Tonya Koop eski yönetim kurulu başkanlarından ve uzun yıllar yöneticiliğini yapan Hasan Kalyoncu, kooperatife 1970 yılında üye olup 2015 yılında kooperatif ortaklığından tamamen ayrıldı. 9 yıl boyunca yönetim kurulu başkanlığı da dahil yönetimin çeşitli yerlerinde görev alan Kalyoncu sürece dair değerlendirmelerde bulundu.
‘Göç hayvancılığın gerilemesine sebep oldu’
Kalyoncu, kooperatifin hem Tonya hem de Türkiye ekonomisine önemli katkılarda bulunduğunu söyledi. Süt üretiminin, öğrencilerin okul parasını, ailelerin geçimini sağladığını aktaran Kalyoncu, “Hayvancılığın gelişmesi ile Tonya, ‘Küçük Hollanda’ olarak anılır oldu. İl dışına önemli ölçüde damızlık Jersey satışı da üreticinin para kazanmasına katkı verdi” dedi.

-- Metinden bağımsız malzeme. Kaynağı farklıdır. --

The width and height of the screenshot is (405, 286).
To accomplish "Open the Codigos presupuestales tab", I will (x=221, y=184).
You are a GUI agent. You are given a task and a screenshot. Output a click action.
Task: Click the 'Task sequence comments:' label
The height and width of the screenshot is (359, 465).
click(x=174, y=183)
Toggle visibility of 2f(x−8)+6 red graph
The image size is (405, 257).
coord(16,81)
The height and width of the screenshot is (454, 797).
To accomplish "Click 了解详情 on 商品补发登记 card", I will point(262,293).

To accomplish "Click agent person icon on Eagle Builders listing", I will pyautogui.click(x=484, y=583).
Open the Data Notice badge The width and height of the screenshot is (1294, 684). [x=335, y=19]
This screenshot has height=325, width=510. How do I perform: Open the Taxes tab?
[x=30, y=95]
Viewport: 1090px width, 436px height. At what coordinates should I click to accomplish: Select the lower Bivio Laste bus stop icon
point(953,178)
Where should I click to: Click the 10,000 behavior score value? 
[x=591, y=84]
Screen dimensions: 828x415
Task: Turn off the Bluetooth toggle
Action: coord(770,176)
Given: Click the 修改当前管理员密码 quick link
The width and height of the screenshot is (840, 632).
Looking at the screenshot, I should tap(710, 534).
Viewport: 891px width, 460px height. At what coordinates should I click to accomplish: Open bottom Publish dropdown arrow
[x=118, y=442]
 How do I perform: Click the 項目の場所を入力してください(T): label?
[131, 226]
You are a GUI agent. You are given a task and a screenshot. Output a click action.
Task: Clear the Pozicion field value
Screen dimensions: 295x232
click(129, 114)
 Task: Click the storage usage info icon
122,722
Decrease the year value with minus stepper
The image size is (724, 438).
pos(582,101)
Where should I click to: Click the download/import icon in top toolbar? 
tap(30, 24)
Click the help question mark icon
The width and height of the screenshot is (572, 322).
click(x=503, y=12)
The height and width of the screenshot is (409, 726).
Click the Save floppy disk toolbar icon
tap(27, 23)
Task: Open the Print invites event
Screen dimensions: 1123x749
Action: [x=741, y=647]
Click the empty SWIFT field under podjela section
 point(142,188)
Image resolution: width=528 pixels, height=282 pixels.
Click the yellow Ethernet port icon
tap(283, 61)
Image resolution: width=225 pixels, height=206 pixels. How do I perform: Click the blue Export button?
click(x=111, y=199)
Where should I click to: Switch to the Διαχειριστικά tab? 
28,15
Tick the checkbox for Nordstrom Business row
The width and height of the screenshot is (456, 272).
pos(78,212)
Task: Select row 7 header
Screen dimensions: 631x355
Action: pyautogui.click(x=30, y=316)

Tonya Koop’un bu hale gelmesinde ülkede uygulanan tarım politikalarının da etkili olduğunun altını çizen Kalyoncu, “Tarım ürünlerinin ithalatı, kooperatifin yıllarca üvey evlat olarak görülmesi, yönetime seçilen liyakatsiz yöneticiler, kooperatifin ekonomik sıkıntılar yaşamasına neden oldu. Çevrede açılan irili ufaklı süt fabrikalarının üretime ticari amaçla bakışları, ciddi rakabet oluşturdu. İlçede yaşanan göç, hayvancılığın ciddi anlamda gerilemesine neden oldu. Şu anda ilçedeki inek sayısı 10 binin altına düştü. Bağlantılı olarak süt üretimi de azaldı. Rakip kuruluşların pek çok ürüne bitkisel katkı maddeleri katarak, ürünlerini ucuza elde etmesi de kooperatif yöneticilerini bu yönde üretime yönlendirdi. Azalan süt miktarı, alının sütteki kalitenin düşmesi (yağ oranı ve kuru madde) üretimi de azalttı” diye belirtti.
‘Alacaklılar sıraya girmiş durumda’
Yaşanan tüm bu durumlar nedeniyle kooperatifin kredilerini ödeyemez duruma geldiğini, bankalar ve diğer alacaklıların icra işlemleri başlattığını aktaran Kalyoncu, “Borç kimine göre 15, kimine göre 20 milyon. Alacaklılar sıraya girmiş durumda. İcradan satışa çıkarıldığında, ‘batan geminin mallarını’ almak isteyenler pusuda bekliyor. Ama verdikleri fiyatlar, ‘Tonya Tereyağı’ markasının dörtte biri bile değil. Kooperatifi bu duruma düşüren ve Genel Kurulda aklanmayan yöneticiler hakkında suç duyurusunda bulunduk. Fakat altı yıldan beri savcılık bir işlem başlatmadı. Son beş yılda yönetime gelen ekibin çalışmaları da sonuç vermedi. 19 Ağustos 2024 tarihinde üretim durduruldu. İşçilerin görevine de son verildi. 55 yıllık bir kooperatifin bu noktaya gelmesi üzücü. Mevcut yönetim, süt fabrikasını kiralayarak özelleştirme yoluna gitmeyi planlıyor” ifadelerini kullandı.
‘Üretenin hakkını özel şirketler korumaz’
Kooperatifin yasal olarak yürürlükte olduğunu, kapananın kooperatife ait süt fabrikası olduğunu sözlerine ekleyen Kalyoncu, şöyle devam etti:
“Süt fabrikasının kapanması ile süt üreticileri çevredeki özel kuruluşların insafına terk edildi. Süt fiyatlarının belirlenmesinde, kooperatif üreticiyi korurken özel kuruluşlar artık alternatifsiz kaldı. Hayvancılık giderek zor durumda kalacak. Çiftçinin geçimi zorlaşacak. Geliri azalacak. Kooperatifleşme, üreticinin kendi örgütlenmesidir, kendi çıkarlarını korumasıdır. Üretici, kooperatif dışında farklı bir örgütlenme modeli bulamaz. Üretenin hakkını özel şirketler korumaz. Özelleştirilmiş kuruluşlar kendi ticari çıkarlarını düşünür. Hammaddeyi ucuza almaya gayret eder. Büyük sermaye sahipleri, her alanda kendi çıkarlarını düşüneceği için ekonomisi zayıf çiftçi ezilmeye mahkûm olacaktır.”